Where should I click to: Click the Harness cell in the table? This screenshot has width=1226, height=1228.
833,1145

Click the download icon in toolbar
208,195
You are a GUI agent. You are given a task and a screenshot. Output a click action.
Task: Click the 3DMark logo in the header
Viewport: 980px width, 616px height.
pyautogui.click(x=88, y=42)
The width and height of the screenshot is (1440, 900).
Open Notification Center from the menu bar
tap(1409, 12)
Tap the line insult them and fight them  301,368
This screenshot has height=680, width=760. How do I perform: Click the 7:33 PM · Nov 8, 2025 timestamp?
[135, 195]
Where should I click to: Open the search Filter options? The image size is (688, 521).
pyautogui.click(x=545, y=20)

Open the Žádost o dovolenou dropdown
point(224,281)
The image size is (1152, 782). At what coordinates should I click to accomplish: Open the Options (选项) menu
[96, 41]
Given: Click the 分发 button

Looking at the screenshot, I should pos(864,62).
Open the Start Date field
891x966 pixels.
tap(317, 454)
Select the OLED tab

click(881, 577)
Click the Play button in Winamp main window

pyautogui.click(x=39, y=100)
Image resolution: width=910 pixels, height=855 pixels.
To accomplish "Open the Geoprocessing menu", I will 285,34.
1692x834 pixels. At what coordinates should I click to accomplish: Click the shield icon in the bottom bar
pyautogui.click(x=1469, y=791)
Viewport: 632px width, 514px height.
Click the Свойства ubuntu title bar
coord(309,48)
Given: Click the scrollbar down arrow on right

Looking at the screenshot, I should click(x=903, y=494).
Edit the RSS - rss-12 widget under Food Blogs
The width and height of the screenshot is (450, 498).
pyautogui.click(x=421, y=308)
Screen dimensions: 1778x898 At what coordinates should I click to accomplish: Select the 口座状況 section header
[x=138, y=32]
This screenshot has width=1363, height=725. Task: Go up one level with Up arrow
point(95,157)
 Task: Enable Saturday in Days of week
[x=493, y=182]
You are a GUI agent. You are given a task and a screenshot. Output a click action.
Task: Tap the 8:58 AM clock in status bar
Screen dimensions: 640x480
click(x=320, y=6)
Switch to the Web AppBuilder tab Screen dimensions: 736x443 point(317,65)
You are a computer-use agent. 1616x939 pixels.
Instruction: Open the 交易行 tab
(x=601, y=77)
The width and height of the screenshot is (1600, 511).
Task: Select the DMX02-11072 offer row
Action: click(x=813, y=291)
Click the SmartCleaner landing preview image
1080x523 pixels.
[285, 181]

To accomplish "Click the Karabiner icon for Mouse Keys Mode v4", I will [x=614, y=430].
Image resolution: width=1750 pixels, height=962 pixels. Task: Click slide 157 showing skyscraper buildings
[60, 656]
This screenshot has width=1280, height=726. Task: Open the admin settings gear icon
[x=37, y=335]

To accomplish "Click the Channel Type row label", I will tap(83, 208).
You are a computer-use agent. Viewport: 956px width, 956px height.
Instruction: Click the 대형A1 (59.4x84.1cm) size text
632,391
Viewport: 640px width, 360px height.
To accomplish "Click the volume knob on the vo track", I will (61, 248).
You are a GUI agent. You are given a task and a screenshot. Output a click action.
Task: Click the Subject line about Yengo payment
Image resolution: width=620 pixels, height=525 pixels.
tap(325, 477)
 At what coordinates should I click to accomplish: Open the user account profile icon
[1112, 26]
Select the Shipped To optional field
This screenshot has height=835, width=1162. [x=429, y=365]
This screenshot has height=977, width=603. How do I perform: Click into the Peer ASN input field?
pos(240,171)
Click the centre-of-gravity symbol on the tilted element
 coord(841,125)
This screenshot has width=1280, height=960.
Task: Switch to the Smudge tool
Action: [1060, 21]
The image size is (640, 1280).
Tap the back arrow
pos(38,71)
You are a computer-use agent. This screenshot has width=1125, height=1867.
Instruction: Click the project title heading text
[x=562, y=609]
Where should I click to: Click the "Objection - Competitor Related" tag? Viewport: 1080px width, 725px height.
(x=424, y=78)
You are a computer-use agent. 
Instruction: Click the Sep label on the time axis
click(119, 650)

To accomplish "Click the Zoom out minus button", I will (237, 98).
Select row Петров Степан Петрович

################

> [Activity]: Would you please transcribe each line of the material exactly?

> [Worked solution]:
Where should I click to: Click the Harness cell in the table? This screenshot has width=1226, height=1228.
833,1145

Click the download icon in toolbar
208,195
You are a GUI agent. You are given a task and a screenshot. Output a click action.
Task: Click the 3DMark logo in the header
Viewport: 980px width, 616px height.
pyautogui.click(x=88, y=42)
The width and height of the screenshot is (1440, 900).
Open Notification Center from the menu bar
tap(1409, 12)
Tap the line insult them and fight them  301,368
This screenshot has height=680, width=760. How do I perform: Click the 7:33 PM · Nov 8, 2025 timestamp?
[135, 195]
Where should I click to: Open the search Filter options? The image size is (688, 521).
pyautogui.click(x=545, y=20)

Open the Žádost o dovolenou dropdown
point(224,281)
The image size is (1152, 782). At what coordinates should I click to accomplish: Open the Options (选项) menu
[96, 41]
Given: Click the 分发 button

Looking at the screenshot, I should pos(864,62).
Open the Start Date field
891x966 pixels.
tap(317, 454)
Select the OLED tab

click(881, 577)
Click the Play button in Winamp main window

pyautogui.click(x=39, y=100)
Image resolution: width=910 pixels, height=855 pixels.
To accomplish "Open the Geoprocessing menu", I will 285,34.
1692x834 pixels. At what coordinates should I click to accomplish: Click the shield icon in the bottom bar
pyautogui.click(x=1469, y=791)
Viewport: 632px width, 514px height.
Click the Свойства ubuntu title bar
coord(309,48)
Given: Click the scrollbar down arrow on right

Looking at the screenshot, I should click(x=903, y=494).
Edit the RSS - rss-12 widget under Food Blogs
The width and height of the screenshot is (450, 498).
pyautogui.click(x=421, y=308)
Screen dimensions: 1778x898 At what coordinates should I click to accomplish: Select the 口座状況 section header
[x=138, y=32]
This screenshot has width=1363, height=725. Task: Go up one level with Up arrow
point(95,157)
 Task: Enable Saturday in Days of week
[x=493, y=182]
You are a GUI agent. You are given a task and a screenshot. Output a click action.
Task: Tap the 8:58 AM clock in status bar
Screen dimensions: 640x480
click(x=320, y=6)
Switch to the Web AppBuilder tab Screen dimensions: 736x443 point(317,65)
You are a computer-use agent. 1616x939 pixels.
Instruction: Open the 交易行 tab
(x=601, y=77)
The width and height of the screenshot is (1600, 511).
Task: Select the DMX02-11072 offer row
Action: click(x=813, y=291)
Click the SmartCleaner landing preview image
1080x523 pixels.
[285, 181]

To accomplish "Click the Karabiner icon for Mouse Keys Mode v4", I will [x=614, y=430].
Image resolution: width=1750 pixels, height=962 pixels. Task: Click slide 157 showing skyscraper buildings
[60, 656]
This screenshot has width=1280, height=726. Task: Open the admin settings gear icon
[x=37, y=335]

To accomplish "Click the Channel Type row label", I will tap(83, 208).
You are a computer-use agent. Viewport: 956px width, 956px height.
Instruction: Click the 대형A1 (59.4x84.1cm) size text
632,391
Viewport: 640px width, 360px height.
To accomplish "Click the volume knob on the vo track", I will (61, 248).
You are a GUI agent. You are given a task and a screenshot. Output a click action.
Task: Click the Subject line about Yengo payment
Image resolution: width=620 pixels, height=525 pixels.
tap(325, 477)
 At what coordinates should I click to accomplish: Open the user account profile icon
[1112, 26]
Select the Shipped To optional field
This screenshot has height=835, width=1162. [x=429, y=365]
This screenshot has height=977, width=603. How do I perform: Click into the Peer ASN input field?
pos(240,171)
Click the centre-of-gravity symbol on the tilted element
 coord(841,125)
This screenshot has width=1280, height=960.
Task: Switch to the Smudge tool
Action: [1060, 21]
The image size is (640, 1280).
Tap the back arrow
pos(38,71)
You are a computer-use agent. This screenshot has width=1125, height=1867.
Instruction: Click the project title heading text
[x=562, y=609]
Where should I click to: Click the "Objection - Competitor Related" tag? Viewport: 1080px width, 725px height.
(x=424, y=78)
You are a computer-use agent. 
Instruction: Click the Sep label on the time axis
click(119, 650)

To accomplish "Click the Zoom out minus button", I will (237, 98).
Select row Петров Степан Петрович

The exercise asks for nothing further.